Return the run of lines below that opens with the line containing "Given: Click the word" and closes with the line containing "Image resolution: width=553", keeping each one exact.

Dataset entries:
···
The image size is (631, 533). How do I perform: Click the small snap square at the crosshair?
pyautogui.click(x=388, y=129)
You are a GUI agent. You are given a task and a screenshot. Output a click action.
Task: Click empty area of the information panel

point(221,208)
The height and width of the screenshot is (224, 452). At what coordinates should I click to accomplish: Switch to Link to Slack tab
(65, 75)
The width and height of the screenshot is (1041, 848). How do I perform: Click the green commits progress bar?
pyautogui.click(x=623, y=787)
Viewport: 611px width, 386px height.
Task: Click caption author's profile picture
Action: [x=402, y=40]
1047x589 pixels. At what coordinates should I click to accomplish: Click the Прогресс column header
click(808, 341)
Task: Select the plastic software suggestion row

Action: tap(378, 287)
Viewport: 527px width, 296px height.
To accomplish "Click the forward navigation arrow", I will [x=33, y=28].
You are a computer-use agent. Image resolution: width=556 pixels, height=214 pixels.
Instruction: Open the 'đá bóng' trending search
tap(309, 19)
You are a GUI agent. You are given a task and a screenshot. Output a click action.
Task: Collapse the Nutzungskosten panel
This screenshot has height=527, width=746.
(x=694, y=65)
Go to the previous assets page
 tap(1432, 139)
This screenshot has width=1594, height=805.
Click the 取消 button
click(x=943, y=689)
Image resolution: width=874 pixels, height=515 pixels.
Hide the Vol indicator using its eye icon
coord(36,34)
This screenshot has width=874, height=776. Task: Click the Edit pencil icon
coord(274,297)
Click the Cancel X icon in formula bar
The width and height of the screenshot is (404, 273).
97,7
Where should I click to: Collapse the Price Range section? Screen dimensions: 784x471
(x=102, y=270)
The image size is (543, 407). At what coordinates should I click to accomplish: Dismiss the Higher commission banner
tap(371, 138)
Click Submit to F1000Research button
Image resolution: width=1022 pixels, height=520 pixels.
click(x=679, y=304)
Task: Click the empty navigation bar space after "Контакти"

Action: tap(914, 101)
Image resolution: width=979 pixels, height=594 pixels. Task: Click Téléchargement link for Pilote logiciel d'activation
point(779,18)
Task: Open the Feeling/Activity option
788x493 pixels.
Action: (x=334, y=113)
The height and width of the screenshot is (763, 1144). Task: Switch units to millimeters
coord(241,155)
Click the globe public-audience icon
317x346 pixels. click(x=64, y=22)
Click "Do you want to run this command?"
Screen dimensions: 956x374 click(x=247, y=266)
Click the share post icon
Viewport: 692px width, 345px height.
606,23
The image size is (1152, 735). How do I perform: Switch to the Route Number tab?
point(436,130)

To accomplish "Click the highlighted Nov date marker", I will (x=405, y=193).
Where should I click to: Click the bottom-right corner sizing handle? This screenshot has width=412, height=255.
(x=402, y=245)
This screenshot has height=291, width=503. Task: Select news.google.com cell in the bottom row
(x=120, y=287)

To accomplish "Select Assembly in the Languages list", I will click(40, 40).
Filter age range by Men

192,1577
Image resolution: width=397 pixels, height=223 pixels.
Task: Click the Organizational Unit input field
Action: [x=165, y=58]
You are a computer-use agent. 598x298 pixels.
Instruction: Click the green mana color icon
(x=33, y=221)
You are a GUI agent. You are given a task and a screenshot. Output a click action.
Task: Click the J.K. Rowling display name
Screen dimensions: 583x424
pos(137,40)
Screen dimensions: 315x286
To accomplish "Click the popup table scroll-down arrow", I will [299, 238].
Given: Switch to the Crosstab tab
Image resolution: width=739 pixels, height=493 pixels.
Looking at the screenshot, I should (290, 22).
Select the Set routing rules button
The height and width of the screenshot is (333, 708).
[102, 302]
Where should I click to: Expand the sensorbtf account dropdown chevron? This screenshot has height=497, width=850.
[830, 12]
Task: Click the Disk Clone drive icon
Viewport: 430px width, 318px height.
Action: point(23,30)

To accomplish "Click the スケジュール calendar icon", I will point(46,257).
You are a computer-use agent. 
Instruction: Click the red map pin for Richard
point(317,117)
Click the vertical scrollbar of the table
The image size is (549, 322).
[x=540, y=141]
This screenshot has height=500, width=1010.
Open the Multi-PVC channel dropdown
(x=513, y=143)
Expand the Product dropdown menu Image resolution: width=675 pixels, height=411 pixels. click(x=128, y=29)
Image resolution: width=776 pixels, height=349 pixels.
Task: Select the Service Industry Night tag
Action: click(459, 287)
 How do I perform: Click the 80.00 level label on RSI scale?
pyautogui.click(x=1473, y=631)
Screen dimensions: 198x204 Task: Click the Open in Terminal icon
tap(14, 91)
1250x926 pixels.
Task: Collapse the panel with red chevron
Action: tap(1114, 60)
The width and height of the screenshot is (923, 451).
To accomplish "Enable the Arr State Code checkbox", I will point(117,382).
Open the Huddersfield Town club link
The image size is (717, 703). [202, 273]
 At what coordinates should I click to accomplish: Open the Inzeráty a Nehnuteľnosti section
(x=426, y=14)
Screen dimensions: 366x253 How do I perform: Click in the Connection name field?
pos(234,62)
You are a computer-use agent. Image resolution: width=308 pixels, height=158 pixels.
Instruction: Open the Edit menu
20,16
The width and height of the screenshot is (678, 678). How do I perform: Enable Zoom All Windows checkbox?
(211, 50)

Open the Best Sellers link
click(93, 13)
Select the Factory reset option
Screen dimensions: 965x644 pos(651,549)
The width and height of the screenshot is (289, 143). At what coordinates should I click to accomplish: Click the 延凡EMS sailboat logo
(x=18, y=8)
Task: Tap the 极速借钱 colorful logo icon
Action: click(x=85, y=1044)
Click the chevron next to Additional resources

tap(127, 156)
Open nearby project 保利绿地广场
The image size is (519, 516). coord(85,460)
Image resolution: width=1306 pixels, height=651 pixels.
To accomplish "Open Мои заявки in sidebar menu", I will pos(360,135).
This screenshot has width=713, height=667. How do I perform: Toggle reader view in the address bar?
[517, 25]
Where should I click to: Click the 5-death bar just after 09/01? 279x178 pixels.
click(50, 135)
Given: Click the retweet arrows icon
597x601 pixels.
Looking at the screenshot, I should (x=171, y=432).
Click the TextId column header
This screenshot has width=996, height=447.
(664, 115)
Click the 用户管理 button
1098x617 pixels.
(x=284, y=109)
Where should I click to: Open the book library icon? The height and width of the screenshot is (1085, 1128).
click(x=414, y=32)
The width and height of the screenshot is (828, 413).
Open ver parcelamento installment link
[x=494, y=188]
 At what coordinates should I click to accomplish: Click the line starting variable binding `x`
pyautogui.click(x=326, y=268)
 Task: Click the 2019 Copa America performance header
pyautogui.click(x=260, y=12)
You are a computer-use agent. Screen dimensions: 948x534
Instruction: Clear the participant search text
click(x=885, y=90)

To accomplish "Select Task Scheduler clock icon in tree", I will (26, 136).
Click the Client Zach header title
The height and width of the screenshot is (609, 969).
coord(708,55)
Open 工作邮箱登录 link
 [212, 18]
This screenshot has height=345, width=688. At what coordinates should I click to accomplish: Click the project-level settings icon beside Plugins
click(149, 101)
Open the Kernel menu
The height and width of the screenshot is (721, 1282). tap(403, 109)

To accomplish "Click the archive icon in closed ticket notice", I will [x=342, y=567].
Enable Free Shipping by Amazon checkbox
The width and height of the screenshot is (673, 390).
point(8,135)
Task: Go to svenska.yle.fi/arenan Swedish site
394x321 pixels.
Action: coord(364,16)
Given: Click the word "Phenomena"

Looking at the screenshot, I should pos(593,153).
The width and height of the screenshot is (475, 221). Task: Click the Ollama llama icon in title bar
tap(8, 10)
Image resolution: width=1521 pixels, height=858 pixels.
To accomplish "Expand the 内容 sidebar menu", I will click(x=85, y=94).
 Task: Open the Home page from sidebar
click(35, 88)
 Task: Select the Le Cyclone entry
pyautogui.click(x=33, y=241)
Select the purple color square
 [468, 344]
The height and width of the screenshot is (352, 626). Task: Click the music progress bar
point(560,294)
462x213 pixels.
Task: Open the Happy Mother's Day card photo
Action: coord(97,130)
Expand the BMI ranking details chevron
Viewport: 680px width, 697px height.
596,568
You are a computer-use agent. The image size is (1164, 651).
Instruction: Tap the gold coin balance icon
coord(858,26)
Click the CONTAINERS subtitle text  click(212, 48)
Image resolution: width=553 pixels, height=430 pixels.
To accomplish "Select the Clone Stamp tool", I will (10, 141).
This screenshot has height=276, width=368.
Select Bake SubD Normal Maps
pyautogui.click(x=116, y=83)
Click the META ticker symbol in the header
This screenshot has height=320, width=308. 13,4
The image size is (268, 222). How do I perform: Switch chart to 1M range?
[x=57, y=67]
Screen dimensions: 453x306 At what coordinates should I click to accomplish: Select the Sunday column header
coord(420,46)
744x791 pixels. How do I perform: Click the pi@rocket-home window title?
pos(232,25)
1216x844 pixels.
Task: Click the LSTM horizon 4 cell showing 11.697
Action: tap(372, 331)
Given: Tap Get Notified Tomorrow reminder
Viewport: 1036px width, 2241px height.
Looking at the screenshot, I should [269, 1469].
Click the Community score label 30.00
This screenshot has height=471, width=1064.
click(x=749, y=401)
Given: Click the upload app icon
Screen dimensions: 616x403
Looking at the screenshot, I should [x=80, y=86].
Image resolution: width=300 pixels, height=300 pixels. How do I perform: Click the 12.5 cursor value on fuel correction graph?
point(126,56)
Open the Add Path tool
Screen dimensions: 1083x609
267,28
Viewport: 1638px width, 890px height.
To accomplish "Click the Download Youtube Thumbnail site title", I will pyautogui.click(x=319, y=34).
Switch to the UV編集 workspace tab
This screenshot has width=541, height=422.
···
EXERCISE RESULT:
Given: Click the word "Phenomena"

Looking at the screenshot, I should pos(593,153).
The width and height of the screenshot is (475, 221). Task: Click the Ollama llama icon in title bar
tap(8, 10)
Image resolution: width=1521 pixels, height=858 pixels.
To accomplish "Expand the 内容 sidebar menu", I will click(x=85, y=94).
 Task: Open the Home page from sidebar
click(35, 88)
 Task: Select the Le Cyclone entry
pyautogui.click(x=33, y=241)
Select the purple color square
 [468, 344]
The height and width of the screenshot is (352, 626). Task: Click the music progress bar
point(560,294)
462x213 pixels.
Task: Open the Happy Mother's Day card photo
Action: coord(97,130)
Expand the BMI ranking details chevron
Viewport: 680px width, 697px height.
596,568
You are a computer-use agent. The image size is (1164, 651).
Instruction: Tap the gold coin balance icon
coord(858,26)
Click the CONTAINERS subtitle text  click(212, 48)
Image resolution: width=553 pixels, height=430 pixels.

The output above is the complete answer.